**Page extract**
# # # # # # #

Currently there exists multiple data sources and these inputs are processed
manually by deployment engineers. Considering the fact that there are
multiple sites for which we need to generate such data, the current process
is cumbersome, error-prone and time-intensive.
The solution to this problem is to automate the overall process so that
the resultant work-flow has standardized operations to handle multiple data
sources and generate site YAMLs considering site type and version.
Impacted components
Proposed change
Proposal here is to develop a standalone stateless automation utility to
extract relevant information from a given site data source and process
it against site specific templates to generate site manifests which can
be consumed by Pegleg. The data sources could be different engineering packages
or extracted from remote external sources. One example of a remote data source
can be an API endpoint.
The application shall perform the automation in two stages. In the first stage
it shall generate a standardized intermediary YAML object after parsing extracted
information from the data source. In the second stage the intermediary YAML shall be
processed by a site processor using site specific templates to generate
site manifests.

# # # # # # #

**Record list**
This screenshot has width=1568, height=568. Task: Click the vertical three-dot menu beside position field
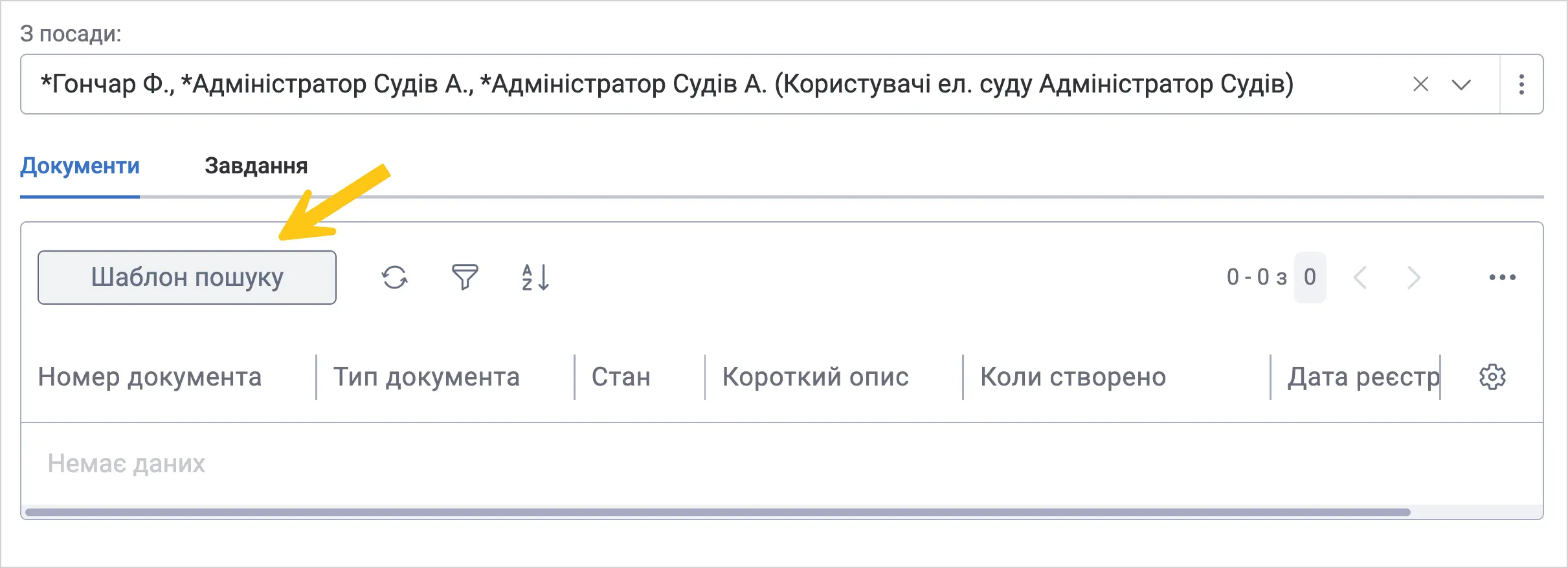point(1521,85)
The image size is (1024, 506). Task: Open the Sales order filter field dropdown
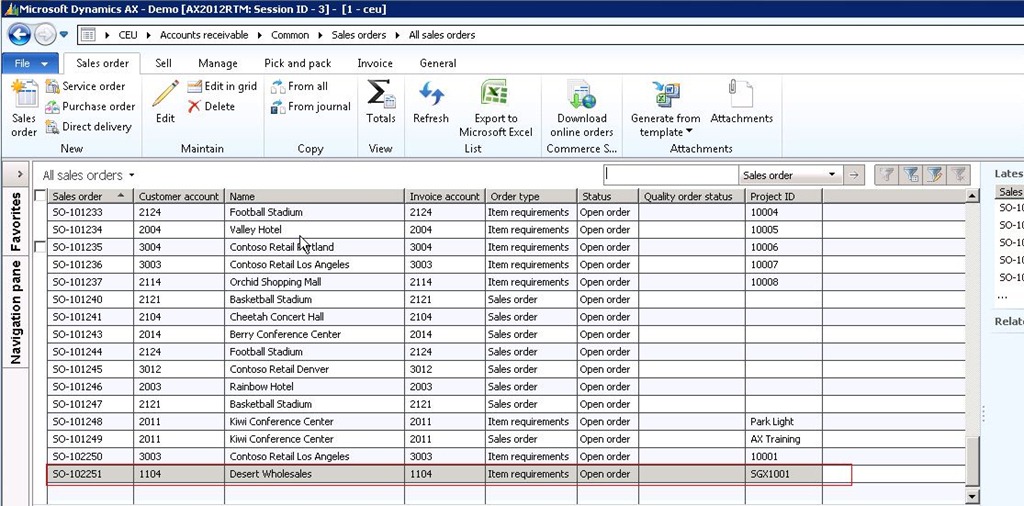pyautogui.click(x=832, y=176)
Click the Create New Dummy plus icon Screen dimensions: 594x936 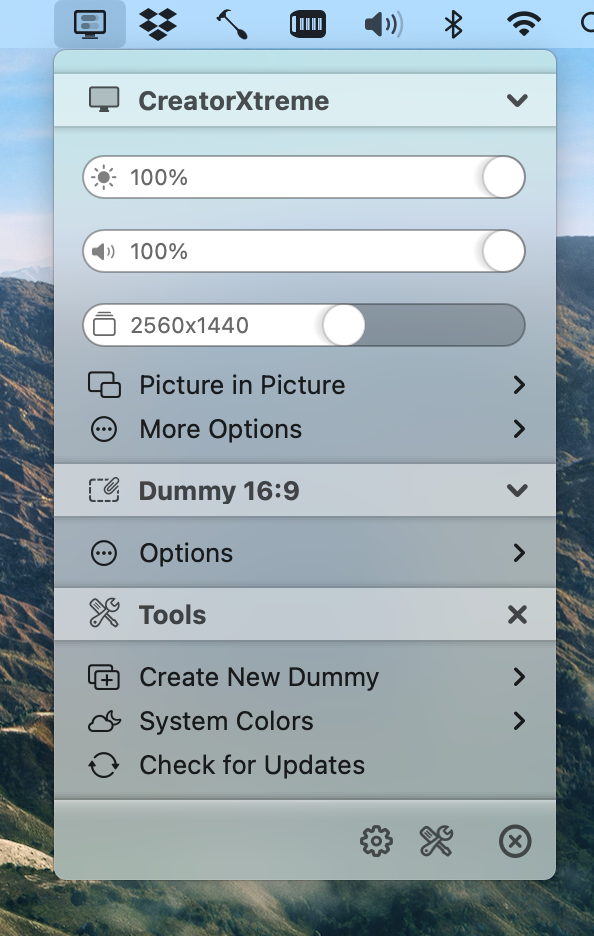[106, 677]
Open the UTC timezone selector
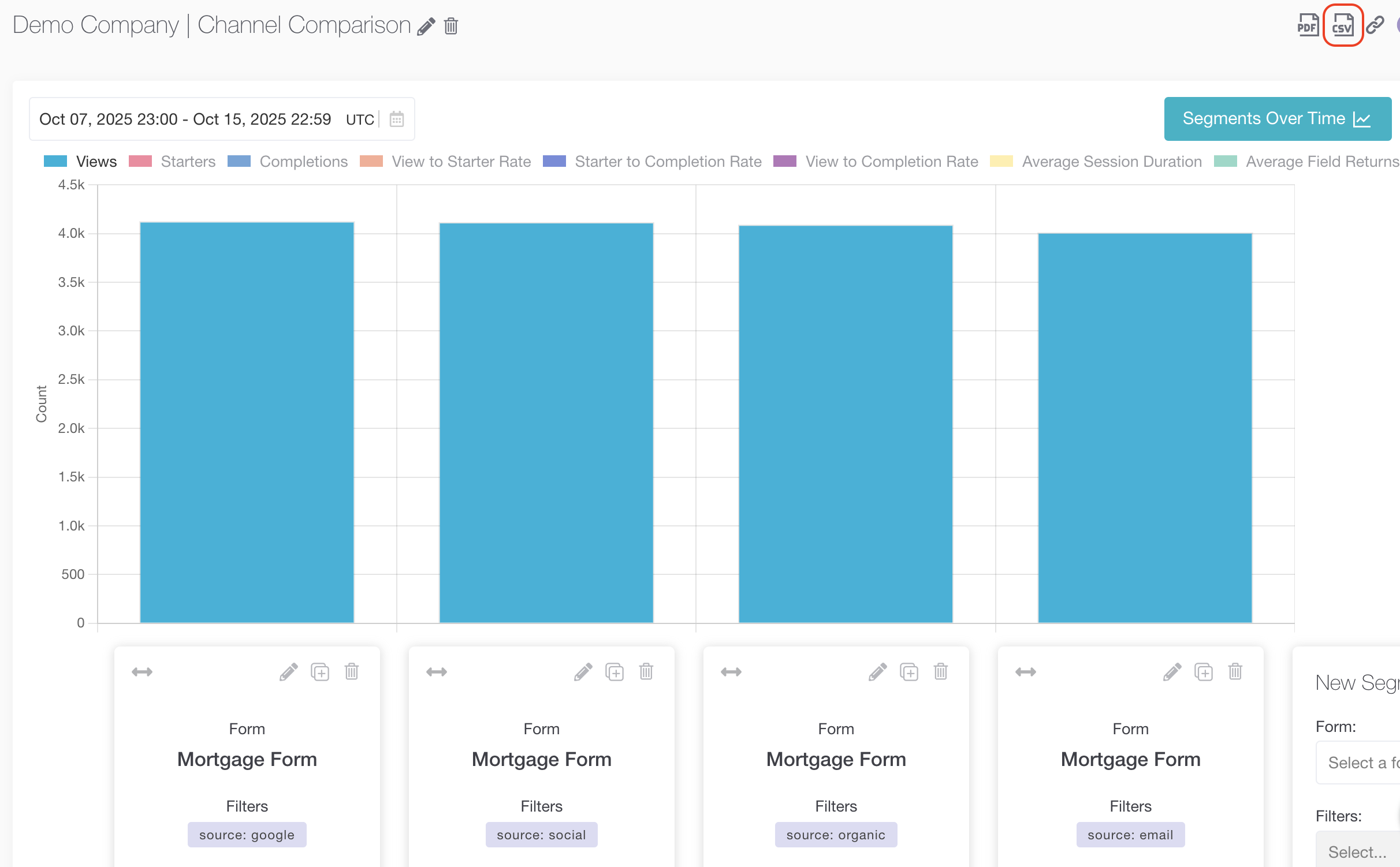 (x=360, y=119)
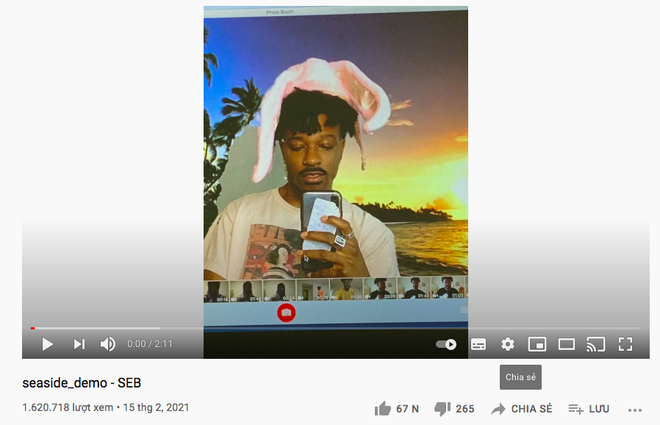Skip to the next video
This screenshot has width=660, height=425.
(79, 344)
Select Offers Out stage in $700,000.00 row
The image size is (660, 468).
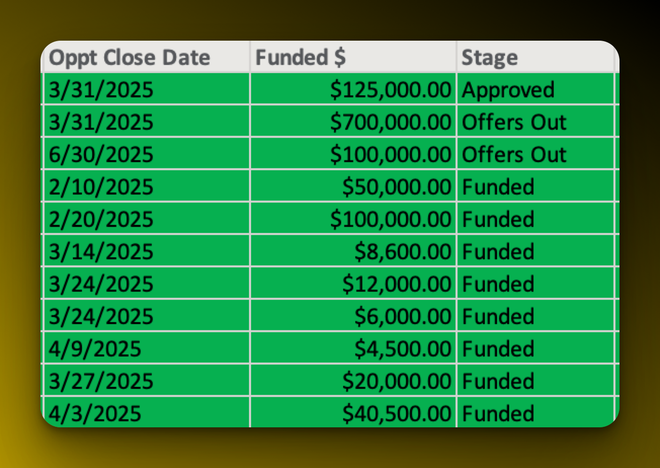(x=514, y=122)
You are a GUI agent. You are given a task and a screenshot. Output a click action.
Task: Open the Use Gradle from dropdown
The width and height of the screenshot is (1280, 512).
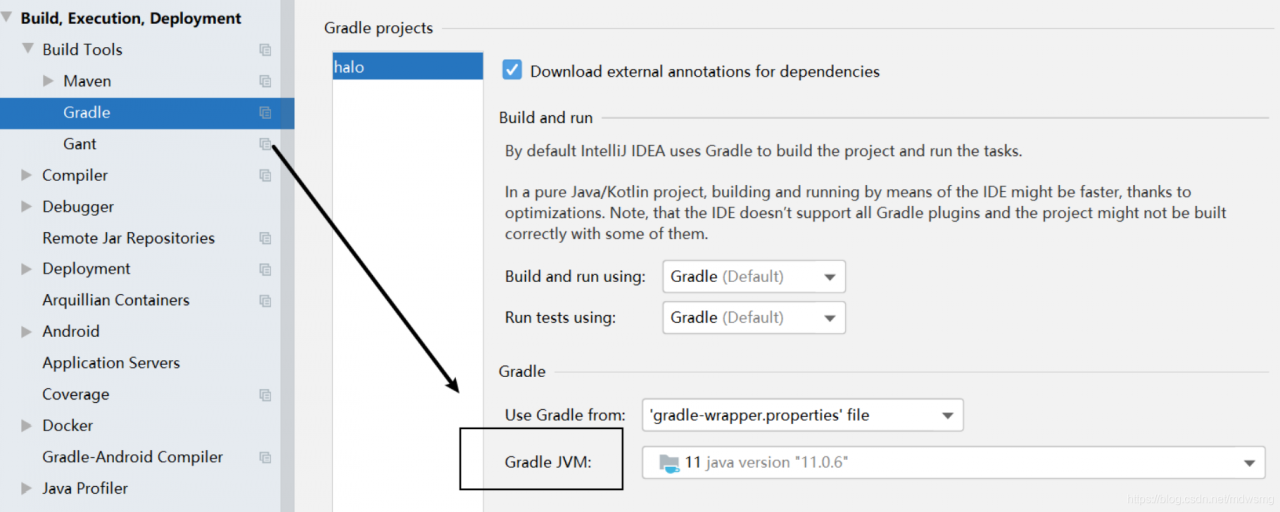point(803,415)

# # # # # # #

In the automation proposal, what does the application generate in its first stage?

**Answer for the task**
A standardized intermediary YAML object, produced after parsing information extracted from the data source.